Die Wissenschaftsjournalistin Petra Thorbritz jammert in dasselbe Tal, in einem Artikel auf Carta, auf den ich gerade erst aufmerksam wurde.

“Wissenschaftsjournalismus war in Deutschland immer schon eine Bleiwüste aus Kongressberichterstattung und Verlautbarungen.”

Wer sich runterreißen lassen will, bitte lesen.

Wer dann noch ein wenig über die Realitäten der freien Wissenschaftsjournalisten in Deutschland wissen will, sollte einen Blick in das aktuelle WPK Quarterly werfen, das Magazin der Wissenschaftspressekonferenz (die keine Konferenz, sondern eine Wissenschaftsjournalistenvereinigung ist).

Die widmen sich in ihrem Schwerpunkt den Lieben und Leiden meiner Zunft und beginnen auch gleich einen Blog.

Ein etwas abschreckender Titel (und der Link zum Download des pdf):

Traumjob mit Armutsgarantie:
Lust und Frust freier Wissenschaftsjournalisten

Unter anderem gibt es eine erste Übersicht, was wir so verdienen (können) und was wir uns von den festangestellten Redakteuren wünschen.

Zum Thema Geld nur folgendes Zitat:

“Ein Onlinejournalist klagt: “Habe monatlich 1400 Euro nach Steuern ohne Einkommen bei Urlaub oder Krankheit. Da die Aufträge nicht regelmäßig sind, hängt man in der Luft”. Und ein Printkollege kann sich „das Schreiben für deutsche Printmedien nurmehr
als gelegentlichen Luxus leisten”.”

Deutlich wird auch, dass wir uns teilweise zu wenig Gedanken um´s Geld machen. Unter anderem kam in der Umfrage der WPK heraus:

“Etwa ein Drittel (31,3 %) arbeitet „einfach drauflos, ohne ans Einkommen zu denken”.

Wir mussten zuletzt für unsere Berichterstattung lernen, dass wir keine Wissenschaftler mehr sind, sondern Journalisten. Der Wissenschaftsjournalismus wird immer journalistischer. Jetzt sollten wir schleunigst lernen, dass wir davon auch noch leben müssen. Wir müssen den Buchhalter in uns endecken.
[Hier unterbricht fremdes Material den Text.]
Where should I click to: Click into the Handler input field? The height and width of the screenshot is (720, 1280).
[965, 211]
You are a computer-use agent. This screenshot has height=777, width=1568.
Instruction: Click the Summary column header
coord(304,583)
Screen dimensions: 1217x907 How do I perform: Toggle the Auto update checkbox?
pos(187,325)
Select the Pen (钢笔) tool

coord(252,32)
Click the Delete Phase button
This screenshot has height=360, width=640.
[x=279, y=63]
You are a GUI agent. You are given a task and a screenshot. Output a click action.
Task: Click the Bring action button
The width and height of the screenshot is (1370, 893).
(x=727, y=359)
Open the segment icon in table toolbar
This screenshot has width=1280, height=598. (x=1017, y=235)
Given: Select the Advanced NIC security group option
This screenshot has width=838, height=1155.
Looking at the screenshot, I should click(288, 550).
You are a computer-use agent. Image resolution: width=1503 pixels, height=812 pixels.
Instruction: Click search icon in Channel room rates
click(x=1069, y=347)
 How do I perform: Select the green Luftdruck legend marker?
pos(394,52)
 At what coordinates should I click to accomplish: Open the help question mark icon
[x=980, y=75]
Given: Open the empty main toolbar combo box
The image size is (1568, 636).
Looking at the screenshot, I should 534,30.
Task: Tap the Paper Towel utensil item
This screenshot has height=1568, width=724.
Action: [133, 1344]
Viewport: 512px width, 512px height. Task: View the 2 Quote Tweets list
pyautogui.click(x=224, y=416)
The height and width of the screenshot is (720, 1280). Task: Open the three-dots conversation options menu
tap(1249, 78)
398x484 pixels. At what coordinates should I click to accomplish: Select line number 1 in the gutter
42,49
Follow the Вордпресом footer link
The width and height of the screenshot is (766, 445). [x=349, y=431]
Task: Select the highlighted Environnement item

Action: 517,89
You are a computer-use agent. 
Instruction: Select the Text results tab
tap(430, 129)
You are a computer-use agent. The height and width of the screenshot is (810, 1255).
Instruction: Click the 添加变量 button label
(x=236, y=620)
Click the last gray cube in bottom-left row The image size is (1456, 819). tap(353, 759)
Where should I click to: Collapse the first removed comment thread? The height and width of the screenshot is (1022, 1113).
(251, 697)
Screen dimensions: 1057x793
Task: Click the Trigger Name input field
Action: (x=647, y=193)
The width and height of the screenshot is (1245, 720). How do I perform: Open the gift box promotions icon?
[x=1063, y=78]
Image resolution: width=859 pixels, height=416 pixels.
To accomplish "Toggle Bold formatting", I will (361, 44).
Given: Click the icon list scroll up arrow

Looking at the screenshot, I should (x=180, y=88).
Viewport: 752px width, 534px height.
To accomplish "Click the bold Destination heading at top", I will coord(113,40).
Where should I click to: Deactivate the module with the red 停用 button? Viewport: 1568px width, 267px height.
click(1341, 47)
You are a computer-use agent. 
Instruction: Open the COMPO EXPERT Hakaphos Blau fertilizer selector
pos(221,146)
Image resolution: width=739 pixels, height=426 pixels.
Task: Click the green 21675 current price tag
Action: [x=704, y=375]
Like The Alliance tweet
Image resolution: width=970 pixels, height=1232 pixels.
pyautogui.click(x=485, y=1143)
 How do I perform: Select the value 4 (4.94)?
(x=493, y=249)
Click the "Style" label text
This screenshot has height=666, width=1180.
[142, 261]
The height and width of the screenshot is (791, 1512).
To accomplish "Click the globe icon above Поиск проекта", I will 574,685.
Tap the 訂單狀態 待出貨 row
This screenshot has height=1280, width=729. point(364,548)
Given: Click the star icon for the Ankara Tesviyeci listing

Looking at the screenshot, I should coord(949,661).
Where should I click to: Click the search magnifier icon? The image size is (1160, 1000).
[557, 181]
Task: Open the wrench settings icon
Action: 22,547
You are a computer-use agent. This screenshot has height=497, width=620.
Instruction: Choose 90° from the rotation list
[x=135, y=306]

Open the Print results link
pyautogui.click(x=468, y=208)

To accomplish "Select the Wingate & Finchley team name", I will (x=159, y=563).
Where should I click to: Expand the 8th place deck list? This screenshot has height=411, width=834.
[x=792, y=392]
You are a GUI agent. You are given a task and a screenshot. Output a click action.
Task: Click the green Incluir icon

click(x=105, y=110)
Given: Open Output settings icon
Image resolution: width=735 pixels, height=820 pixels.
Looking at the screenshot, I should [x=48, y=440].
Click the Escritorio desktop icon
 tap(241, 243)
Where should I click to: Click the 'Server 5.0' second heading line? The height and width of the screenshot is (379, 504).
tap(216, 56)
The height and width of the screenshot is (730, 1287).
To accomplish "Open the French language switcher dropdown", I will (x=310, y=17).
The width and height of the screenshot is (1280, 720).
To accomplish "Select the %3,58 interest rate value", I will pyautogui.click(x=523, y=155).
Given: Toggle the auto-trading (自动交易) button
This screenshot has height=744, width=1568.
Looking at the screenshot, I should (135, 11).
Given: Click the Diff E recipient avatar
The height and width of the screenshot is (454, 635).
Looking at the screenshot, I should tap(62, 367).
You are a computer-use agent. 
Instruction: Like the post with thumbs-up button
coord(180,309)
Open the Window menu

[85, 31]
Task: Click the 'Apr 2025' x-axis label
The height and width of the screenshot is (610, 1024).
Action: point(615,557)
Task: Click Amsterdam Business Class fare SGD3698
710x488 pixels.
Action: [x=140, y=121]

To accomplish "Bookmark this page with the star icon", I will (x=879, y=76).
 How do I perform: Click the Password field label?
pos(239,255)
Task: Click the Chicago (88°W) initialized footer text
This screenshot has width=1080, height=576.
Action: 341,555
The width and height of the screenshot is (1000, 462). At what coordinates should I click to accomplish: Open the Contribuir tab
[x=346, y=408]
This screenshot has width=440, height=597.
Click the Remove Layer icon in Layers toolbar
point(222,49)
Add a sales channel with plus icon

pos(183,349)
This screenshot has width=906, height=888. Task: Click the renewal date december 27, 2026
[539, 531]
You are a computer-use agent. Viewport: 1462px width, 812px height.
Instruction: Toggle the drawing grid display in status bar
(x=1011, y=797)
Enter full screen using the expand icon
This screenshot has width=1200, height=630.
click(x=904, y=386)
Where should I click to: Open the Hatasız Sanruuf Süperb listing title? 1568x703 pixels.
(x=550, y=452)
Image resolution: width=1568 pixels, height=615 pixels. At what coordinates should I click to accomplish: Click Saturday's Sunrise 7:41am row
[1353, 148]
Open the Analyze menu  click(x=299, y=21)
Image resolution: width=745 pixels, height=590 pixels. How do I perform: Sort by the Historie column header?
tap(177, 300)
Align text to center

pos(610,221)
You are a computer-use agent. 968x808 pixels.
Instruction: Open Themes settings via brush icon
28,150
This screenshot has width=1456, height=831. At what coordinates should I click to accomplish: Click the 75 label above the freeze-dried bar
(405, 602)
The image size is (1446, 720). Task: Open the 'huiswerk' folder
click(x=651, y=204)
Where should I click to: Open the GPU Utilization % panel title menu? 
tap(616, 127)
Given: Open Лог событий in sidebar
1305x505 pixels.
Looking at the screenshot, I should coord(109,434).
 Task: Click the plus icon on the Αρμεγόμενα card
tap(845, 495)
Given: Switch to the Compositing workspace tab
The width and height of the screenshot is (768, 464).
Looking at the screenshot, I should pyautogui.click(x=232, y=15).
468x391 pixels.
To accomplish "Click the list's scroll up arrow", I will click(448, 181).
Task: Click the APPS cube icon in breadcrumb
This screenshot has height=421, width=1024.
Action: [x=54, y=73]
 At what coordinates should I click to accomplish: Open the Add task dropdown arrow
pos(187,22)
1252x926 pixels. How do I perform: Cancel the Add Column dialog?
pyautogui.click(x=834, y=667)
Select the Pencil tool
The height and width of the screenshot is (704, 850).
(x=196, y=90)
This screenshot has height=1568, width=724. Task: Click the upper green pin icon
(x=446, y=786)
So, und wer das alles gelesen hat, und sich dann noch ein paar Artikel zur derzeitigen generellen Krise des Journalismus antut (einfach mal googeln, aber auch hier lesen (oder schauen)), und dann eine Nacht drüber schläft und aufwacht und immer noch denkt: Ich will Wissenschaftsjournalist werden! Der soll dann mal.

Herzlich willkommen im Boot.

Kommentare (1)

  1. #1 Fischer
    4. Mai 2009

    Tja, das liebe Geld. Das Problem ist wahrscheinlich, dass guter Journalismus im Grunde nur als durch PR und andere Auftragsarbeiten quersubventioniertes Hobby funktioniert. Womit wir endgültig auf Augenhöhe mit Blogs wären.